──────── SELECTED EXCERPT ────────
First Pacific Company Limited 第一太平有限公司
- Company type: Listed company
- Traded as: SEHK: 142
- Industry: Investment Management
- Founded: 1981; 45 years ago
- Founder: Liem Sioe Liong Anthoni Salim Manuel V. Pangilinan
- Headquarters: Central, Hong Kong
- Area served: Hong Kong, Philippines, Indonesia
- Key people: Anthoni Salim (Chairman) Manuel V. Pangilinan (Managing Director, CEO)
- Total assets: US$5.1 billion ▼2019
- Website: firstpacific.com

= First Pacific =

Hong Kong financial services company

First Pacific Company Limited (第一太平有限公司) is a Hong Kong–based investment management and holding company with operations located in Asia. It involves telecommunications, consumer food products and infrastructure.

==History==

In 1981, Indonesian renowned businessman Sudono Salim, Anthoni along with Filipino businessman Manuel Velez Pangilinan jointly co-founded First Pacific as a financial service company based in Hong Kong. Initially, the company started with HK$ 7 million (US$ 0.9 million) with 6 staffs and a small office in Central, Hong Kong and was named Overseas Union Finance Limited.

In 1982, Overseas Union Finance Limited acquired Hibernia Bank, a San Francisco based bank that were owned for 3 years until it was sold to Security Pacific Bank later in 1985 and at the same year also underwent identity change and the name First Pacific was started to be used. First Pacific also controlled interest in German based Hagemeyer. In 1987, First Pacific expanded its banking investment by taking over Hong Nin Savings Bank from the British authorities which would later be merged with Far East Bank to form First Pacific Bank. In 1989, First Pacific started to acquire Indonesian pharmaceutical company Darya-Varia to extend Salim Group portfolio in pharmaceutical sector. In 1996, First Pacific become constituent in the Hang Seng Index after their success in telecommunication expansion.
──────── EXERCISE DATA ────────
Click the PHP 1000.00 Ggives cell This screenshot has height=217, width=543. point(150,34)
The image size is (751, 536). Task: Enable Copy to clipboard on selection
────────
(TASK INSTRUCTIONS): Pick up the First Pacific company history after its last sentence and continue it. The data comes from an unrelated source.

(OUTPUT FOR THIS EXERCISE):
In the beginning of 1997 Asian financial crisis, First Pacific begin to restructure its organization. Tech Pacific become its first asset to be sold during crisis with Hagemeyer taking over the control of the company in 1997. In 1998, First Pacific acquired Filipino telecommunication company PLDT and Salim owned food production company in Indonesia, Indofood while losing First Pacific Bank and Darya-Varia in early 2000s as the effect of the financial crisis.

==Businesses==
Indonesia:
- Indofood Sukses Makmur Tbk

Philippines:
- Metro Pacific Investments Corporation
- PLDT
- Philex Mining Corporation
- Roxas Holdings Inc.

Malaysia:
- QAF Limited

Singapore:
- PacificLight Power Pte. Ltd

==Former businesses==
- Tech Pacific (1989–1997) – sold to Hagemeyer
- Pacific Link (1988–1997) – sold to Hong Kong Telecom
- Hibernia Bank (1982–1985) – sold to Security Pacific Bank
- First Pacific Bank (1992–Dec 2000) – sold to Bank of East Asia
- SPORTathlon (June 2000)
- Savills plc (March 2001)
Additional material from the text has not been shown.